2. The method according to claim 1, characterized in that, The kitchen appliance is equipped with a first temperature detection unit and a second temperature detection unit at its top and bottom, respectively. The first temperature detection unit is used to collect the current temperature when the heating unit in the first position is turned on, and the second temperature detection unit is used to collect the current temperature when the heating unit in the second position is turned on. The determination of the activation duration of each heating unit under the target combination mode within each cooking cycle includes: Obtain the deviation between the current temperature and the initial set temperature collected by the temperature detection unit corresponding to each heating unit; The operating time of each heating unit within each cooking cycle is determined based on the deviation value.

3. The method according to claim 2, characterized in that, The determination of the operating duration of each heating unit within each cooking cycle based on the deviation value includes: Based on the deviation value, the initial start-up time of each heating unit is calculated using a preset start-up time calculation formula, which is: Txi=Kpx*(We-Tyi)+Kix*Sx+Kdx*(ΔTyi-ΔTyi-1) Where i is the temperature acquisition sequence within each cooking cycle; Kpx is the proportional coefficient constant of heating unit x; Kix is ​​the integral coefficient constant of heating unit x; Kdx is the differential coefficient constant of heating unit x; Tyi is the current temperature of temperature detection unit y; We is the initial set temperature; Sx is the sum of the temperature deviations between the initial set temperature and the current temperature of temperature detection unit y; ΔTyi is the deviation value between the initial set temperature and the current temperature of temperature detection unit y. If the initial start-up duration is greater than 0 and less than or equal to the cooking cycle, then the start-up duration of the heating unit is determined to be the initial start-up duration. If the initial start-up time is longer than the cooking cycle, then the start-up time of the heating unit is determined to be the duration of a single cooking cycle.

4. The method according to claim 1, characterized in that, The determination of the change in the on-time of each heating unit between the current cooking cycle and the previous cooking cycle includes: Calculate the change in the on-time of each heating unit between the current cooking cycle and the previous cooking cycle; The change value is compared with a preset change threshold; the preset change threshold is the start-up reaction time when the heating unit is turned on, and the preset change threshold is greater than 0. If the change value of each heating unit is greater than the preset change threshold, then it is determined that the on-time of each heating unit will be increased. If the change value of each heating unit is less than or equal to the preset change threshold, and greater than or equal to the negative value of the preset change threshold, then it is determined that the opening time of each heating unit remains unchanged. If the change value of each heating unit is less than the negative value of the preset change threshold, then it is determined that the opening time of each heating unit is reduced.
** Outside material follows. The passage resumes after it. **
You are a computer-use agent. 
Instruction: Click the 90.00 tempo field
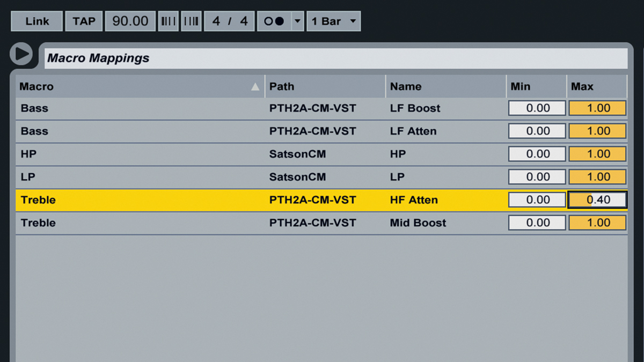tap(130, 21)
5. The method according to claim 4, characterized in that, The method further includes: When the changes in the activation duration of each heating unit are inconsistent, the change result that appears earlier in the preset activation duration change order is determined as the final activation duration change result; the preset activation duration change order is activation duration increase, activation duration remains unchanged, and activation duration decrease.

6. The method according to claim 1, characterized in that, The process of adjusting the actual cooking time of the kitchen appliances based on the cooking stage of the food and the remaining cooking time during the cooking process according to the initially set cooking time includes: During the initial or middle heat absorption phase, obtain the first remaining cooking time of the kitchen appliance. When the first remaining cooking time is less than the first preset time, the cooking time of the initial heat absorption stage or the middle heat absorption stage is extended until the food enters the cooked stage; and the cooking time of the cooked stage is adjusted to the first preset time. In the mature stage, acquire the second remaining cooking time of kitchen appliances; When the second remaining cooking time is greater than the second preset time, the cooking time of the maturation stage is adjusted to the second preset time; wherein, the first preset time is the lower limit of the cooking time required for the maturation stage, and the second preset time is the upper limit of the cooking time required for the maturation stage.
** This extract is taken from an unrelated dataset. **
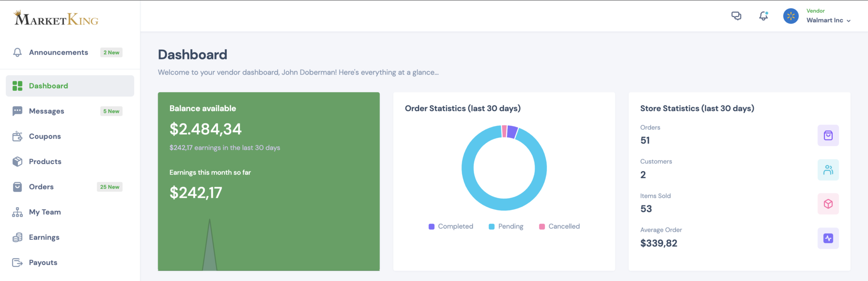Open the Orders sidebar page
Viewport: 868px width, 281px height.
41,187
7. The method according to claim 6, characterized in that, The method further includes: A first prompt message is generated when the first remaining cooking time is less than the first preset time; the first prompt message is used to indicate that the food is not fully cooked. A second prompt message is generated when the second remaining cooking time exceeds the second preset time; the second prompt message is used to indicate that the food is overcooked. The cooking stage of the food, the first prompt message, and the second prompt message are displayed on the kitchen appliance's screen.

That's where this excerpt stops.